At the outset of his judgment (para 3), Hedley J identified two case management lessons which he believed the case taught: “[t]he first is the need in the Court of Protection for a much greater emphasis on the importance of judicial continuity and, secondly, for the need for a pre-hearing review in respect of any case which is estimated to last three days or more. Either or both of those matters may have had the effect of avoiding the rather bruising experience of the first afternoon, when it seemed at least to me, rightly or wrongly, that there was a lack of clear direction in terms of the trial.” In the event, the parties conducted themselves in such a way that it was possible to overcome the difficulties caused by late filing of quite substantial amounts of evidence and bring about a focused and relatively expeditious hearing.

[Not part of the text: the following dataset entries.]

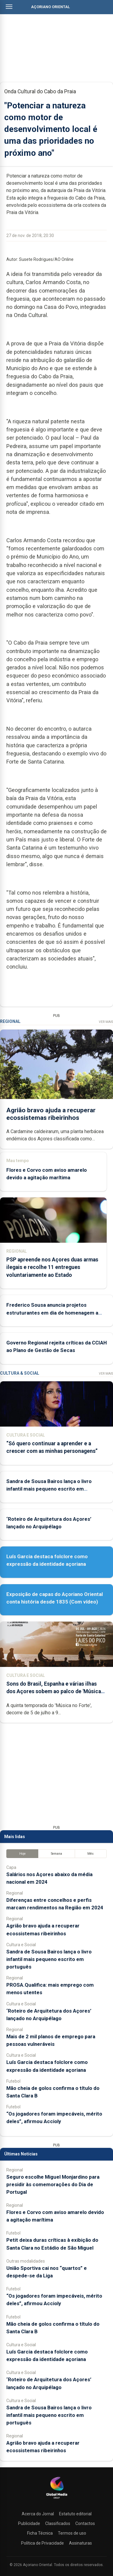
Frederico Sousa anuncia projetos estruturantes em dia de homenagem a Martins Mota (52, 1312)
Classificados (57, 2523)
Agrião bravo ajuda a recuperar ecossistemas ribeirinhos (51, 1113)
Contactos (85, 2523)
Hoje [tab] (22, 1854)
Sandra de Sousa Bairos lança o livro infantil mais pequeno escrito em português (49, 1488)
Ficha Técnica (40, 2533)
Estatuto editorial (75, 2513)
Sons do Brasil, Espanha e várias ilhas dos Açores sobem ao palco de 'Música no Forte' (53, 1691)
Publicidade (29, 2523)
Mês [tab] (90, 1854)
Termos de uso (72, 2533)
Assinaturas (80, 2543)
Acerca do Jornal (38, 2513)
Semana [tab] (56, 1854)
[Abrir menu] (9, 6)
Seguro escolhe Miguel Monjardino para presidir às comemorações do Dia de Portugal (52, 2184)
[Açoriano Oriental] (57, 2499)
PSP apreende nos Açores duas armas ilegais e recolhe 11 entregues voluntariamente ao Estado (52, 1267)
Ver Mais (106, 1022)
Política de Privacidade (42, 2543)
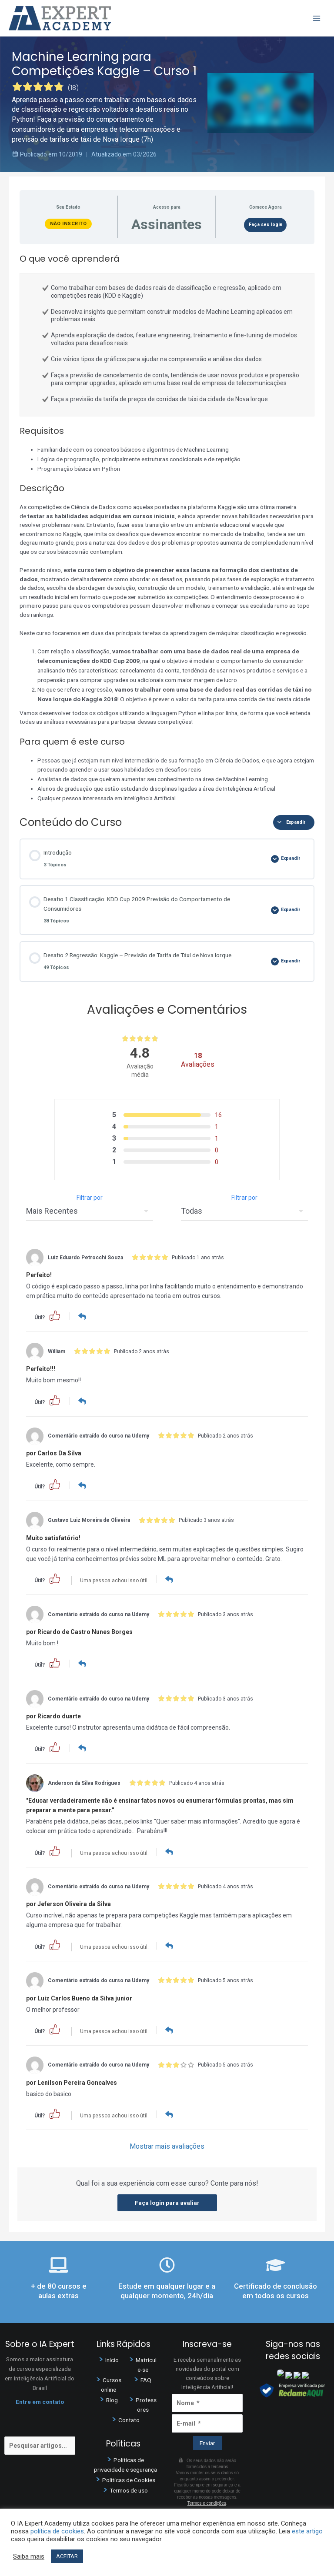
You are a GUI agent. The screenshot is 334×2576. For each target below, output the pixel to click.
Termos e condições (206, 2501)
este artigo (307, 2531)
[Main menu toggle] (316, 18)
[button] (55, 1315)
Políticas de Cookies (128, 2477)
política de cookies (57, 2531)
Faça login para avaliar (167, 2200)
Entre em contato (40, 2399)
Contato (129, 2417)
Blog (112, 2397)
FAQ (145, 2377)
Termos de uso (129, 2488)
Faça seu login (265, 224)
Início (112, 2358)
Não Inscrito (68, 223)
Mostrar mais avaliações (167, 2144)
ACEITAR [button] (67, 2556)
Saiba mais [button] (28, 2556)
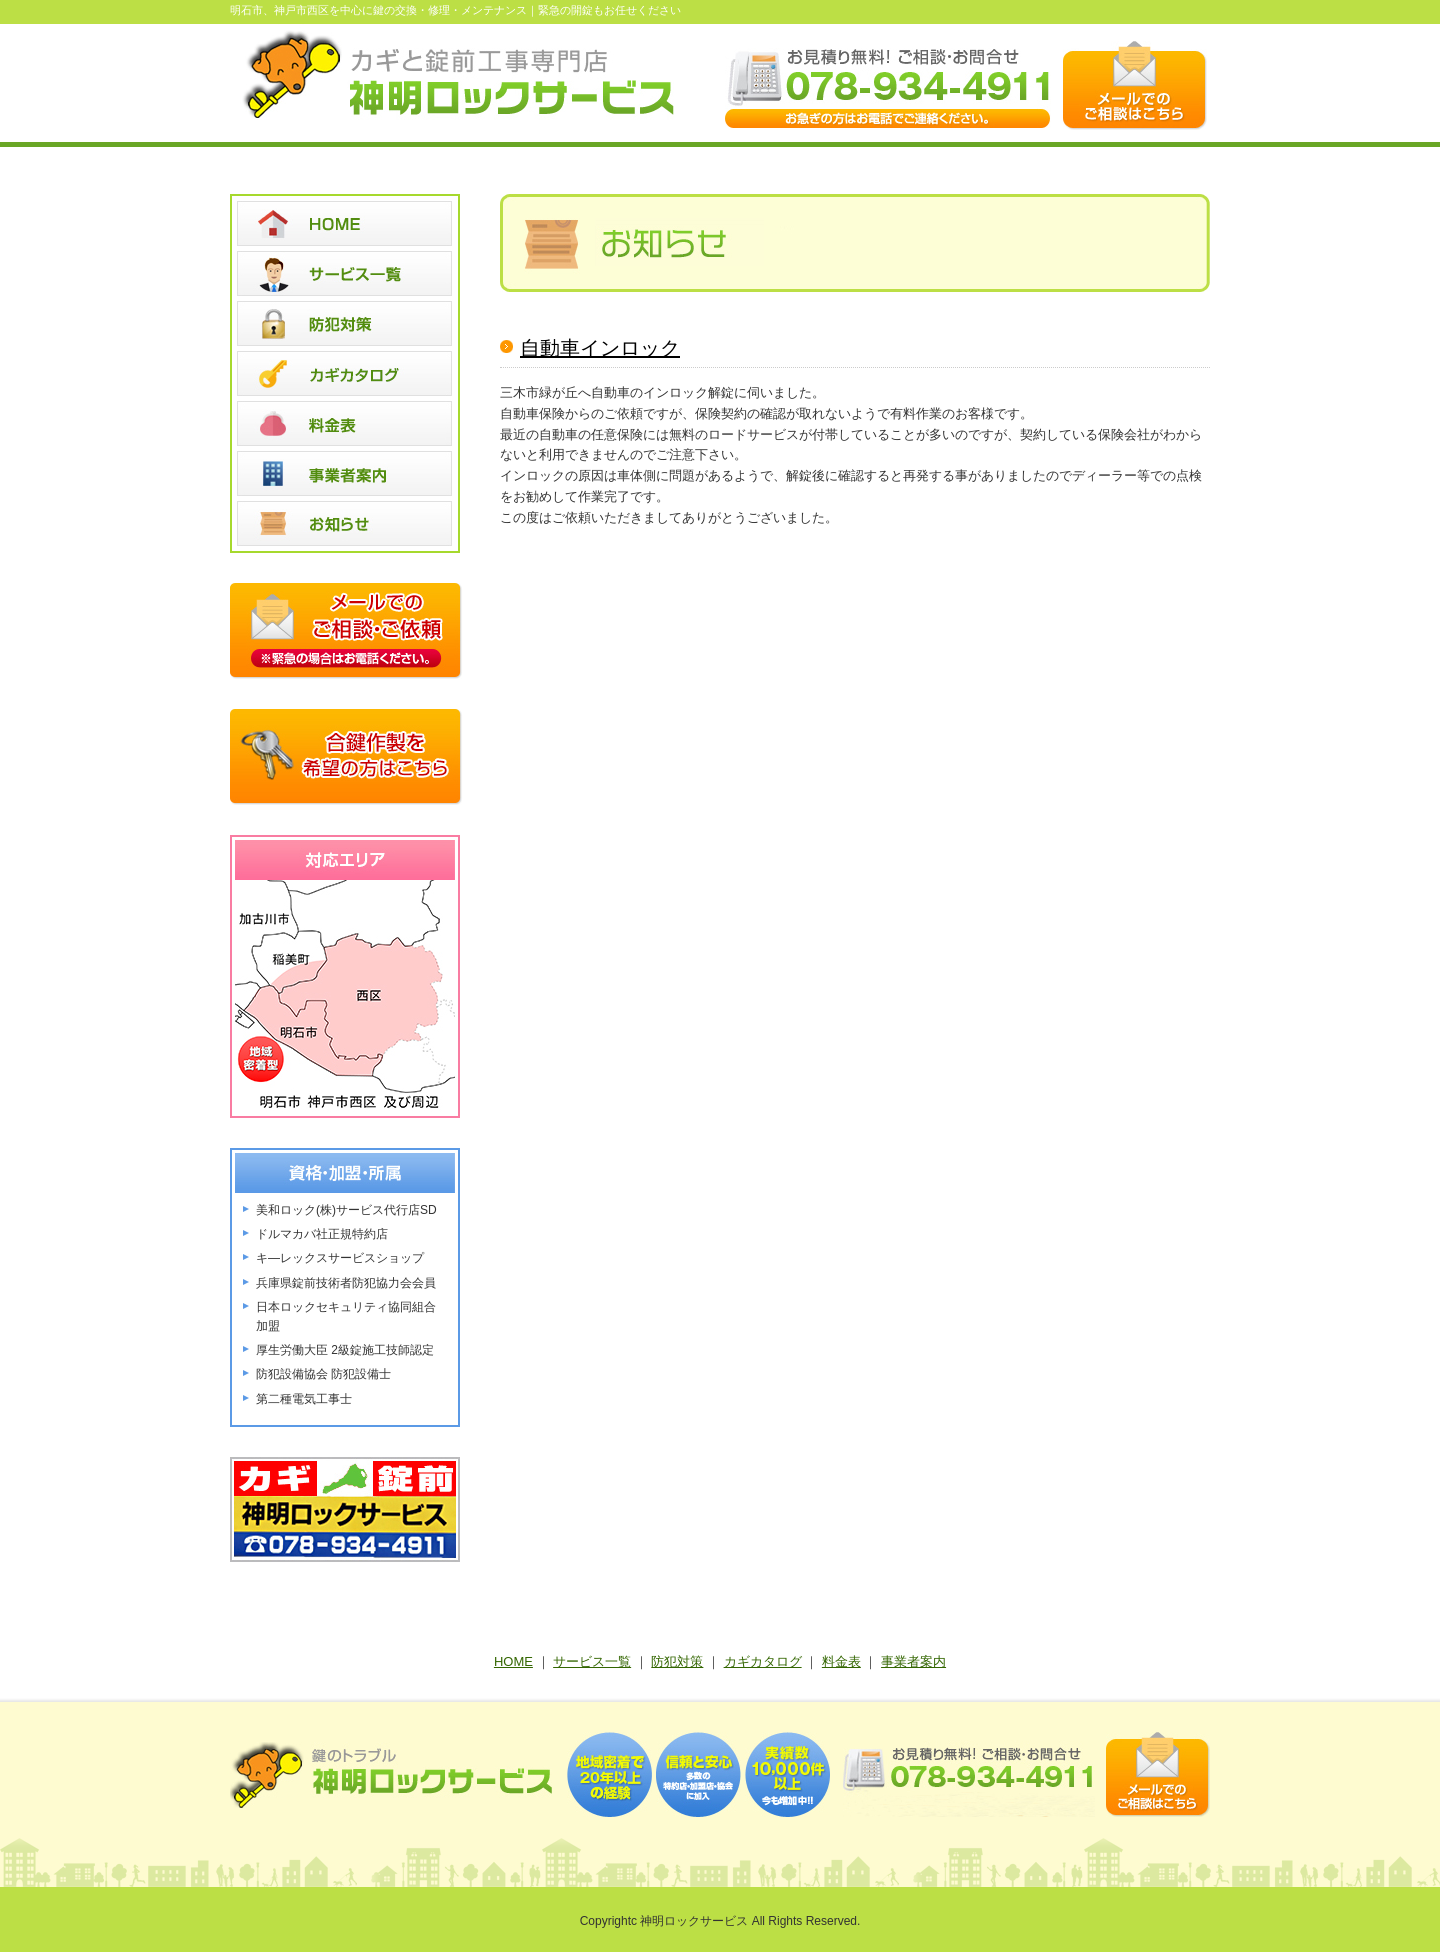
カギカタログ (763, 1661)
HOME (513, 1661)
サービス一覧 (592, 1661)
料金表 (841, 1661)
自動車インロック (600, 348)
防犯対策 (677, 1661)
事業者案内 (913, 1661)
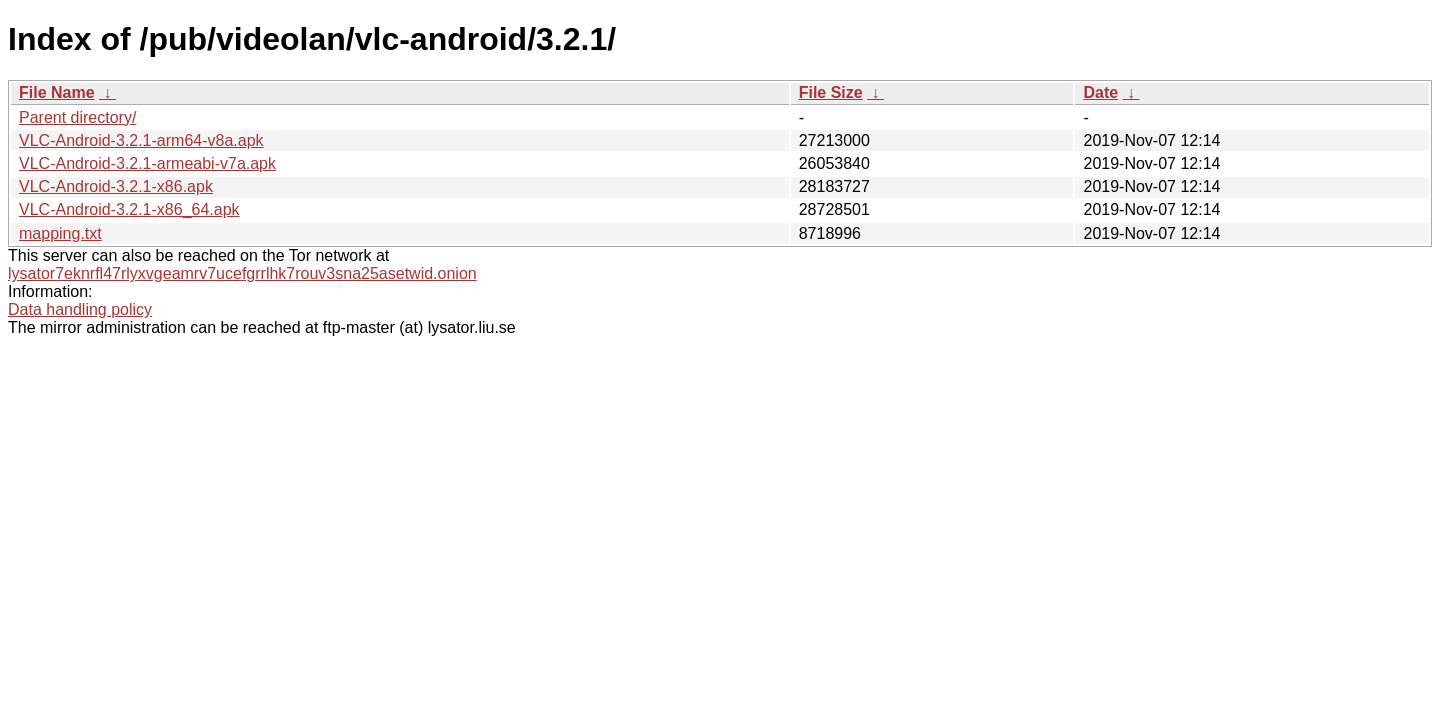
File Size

Comment: It is slightly ironic that we have reported previously the judgment of Hedley J in LB Haringey v FG & Ors (No. 1)  EWHC 3932 (COP) in which he decried undue citation of first instance judgments upon questions of capacity, because (at the risk of sounding unduly deferential), the judgments given in both this case and that of NYC v PC and NC (discussed elsewhere in this newsletter) represent paradigms of the approaches that should be taken to the assessment of capacity. It is, further, of particular significance for the following reasons:
(1) Its confirmation that the approach adopted by Munby J in Sheffield City Council v E to the capacity to consent to marry remains the right one, and its endorsement of the clear principle that the bar must not be set too high (to similar effect in the latter regard, see also the judgment of Baker J in PH v A Local Authority and Z Limited and another  EWHC 1704;
(2) The ‘qualified’ declarations made by Hedley J regarding X’s capacity both to make a will and to create an EPA. Such declarations (which really amount to declarations which must be read together with the accompanying passage of the judgment) may not find an express place in the scheme of the MCA 2005, but they represent a way in which the immensely complicated questions of borderline/fluctuating capacity can pragmatically be answered in such a way as to preserve P’s autonomy to the maximum extent possible compatible with the protection of their interests;
(3) The approach taken to the question of managing X’s affairs, and the distinction drawn there between an ongoing state of affairs and the doing of a specific act (or acts). We might also suggest that this distinction could appropriately be drawn in respect of other ongoing states of affairs – for instance, as to whom X wishes to have living in their house – where, at times, a snapshot of their condition would suggest that they had the capacity to take the decision, but otherwise they lacked the capacity to do so. As such, it potentially provides a further way in which to cut the otherwise philosophically Gordian knot of fluctuating capacity;
(4) The approach to the expert evidence, and the (re)emphasis upon the point – made also by Baker J in PH and CC v KK  EWHC 2136 (COP) – that it is for the Court, and not for the experts, to determine whether the individual in question has the material capacity;
(5) The case management points made at the outset of the judgment – lack of judicial continuity, in particular, being a matter which plagues applications before the Court of Protection given the length of time they can take to resolve. Whether Hedley J’s plea for greater emphasis to be placed upon such continuity will be capable of being addressed remains to be seen.